Günlük, haftalık veya süreli yayın yapan yazılı basın da aynı şekilde işleyebilecekleri hukuka aykırı fiiller bakımından cezai ve hukuki yaptırımlara tabi şekilde her sayılarını ilgili denetleme mercilerine vermek suretiyle denetlenirler.
Basın kanunumuz, Anayasa’mız ve Anayasa’mızın 90. maddesi çerçevesinde ülkemiz bakımından bağlayıcı olan Avrupa İnsan Hakları Sözleşmesi, İnsan Hakları Evrensel Beyannamesi basın hürriyetini, haber alma hürriyetini ve ifade hürriyetini “temel insan hakkı” olarak tanır. Yargıtay, Anayasa Mahkemesi ve Avrupa İnsan Hakları Mahkemesi’nin basın, haber alma ve ifade hürriyetlerine ilişkin yerleşik içtihatları vardır. Bahsettiğim ana mevzuat ve yerleşik içtihatlar uyarınca basın hürriyeti, haber alma hürriyeti ve ifade hürriyeti, yaşam hakkı, fiziksel dokunulmazlık hakkı ve fiziksel özgürlük hakları ile aynı kategoride ele alınır. Bu hürriyetler, ancak ve ancak toplumun tamamı tehdit edildiğinde ve sadece bu tehdit ile mücadeleye yönelik olarak orantılı biçimde ve kanun ile sınırlanabilir. Böyle bir kanun yapma yönündeki yasama fiili dahi kanun çıktığı anda ve sonrasında uygulamasının öngörülen sınırların içinde olup olmadığı, uygulamada istismar olup olmadığı hem usul ve karar alma yönünden hem de ekonomik yönden bağımsız olması gereken mahkemelerin denetimine tabidir. Anayasa Mahkememiz, Anayasa tarafından öngörülmeyen bir sınırlama sebebinin kanunla dahi öngörülemeyeceğine hükmetmiştir. (1996/70 E., 1997/53 K. sayılı, 05.06.1997 tarihli kararı. Resmi Gazete tarih/sayı:04.04.2003/25069) Yani bu hürriyetlerin sınırlanması sadece savcı talimatıyla yapılması zaten ceza hukukumuza ve yukarıda saydığım temel mevzuata ve yerleşik içtihatlara aykırıdır.
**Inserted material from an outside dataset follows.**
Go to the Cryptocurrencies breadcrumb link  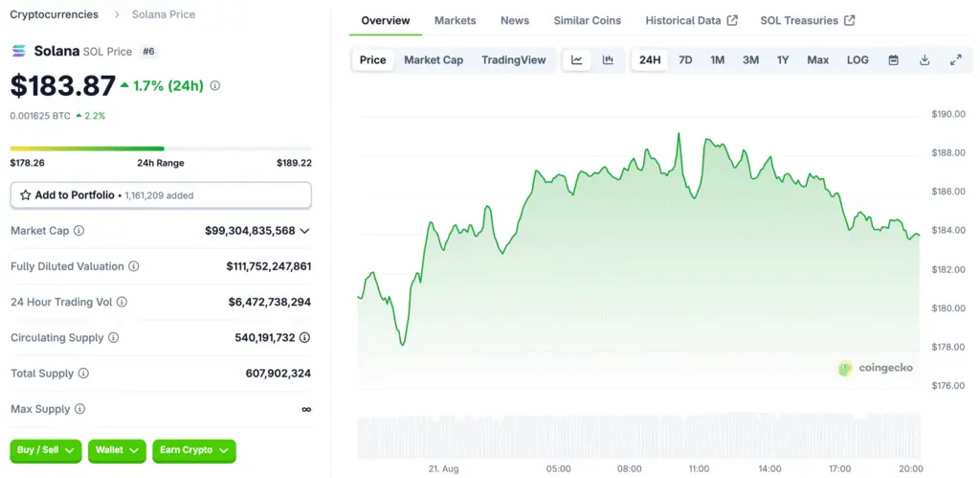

Radyo, TV ve yazılı basın araçlarına getirilecek durdurma, henüz buralarda yapılmış dahi olmayan tüm yayınların toplumun tamamının bekasını tehdit edecek anayasal suçlar içereceği varsayımı içerir ki bu, hem mantığa hem de hukuka aykırıdır. Bu şekilde süreli yayınların, yani yarın da yayınlanacak veya haftada bir yayınlanan yayınların yasaklanmasının hukuka aykırılığına ilişkin AİHM kararları mevcuttur. Türkiye Cumhuriyeti Devleti’nin ve yargı organlarının temel anayasal görevi vatandaşlarının temel hak ve menfaatlerini korumaktır. Devletin, bireylerin temel hak ve hürriyetlerini sosyal hukuk devleti ve adalet ilkeleri ile bağdaşmayacak surette sınırlamaması prensibine dayalı negatif yükümlülüğünün yanı sıra, bu hak ve hürriyetleri sınırlayan siyasal ekonomik ve sosyal engelleri kaldırmak gibi bir pozitif yükümlülüğü de mevcuttur.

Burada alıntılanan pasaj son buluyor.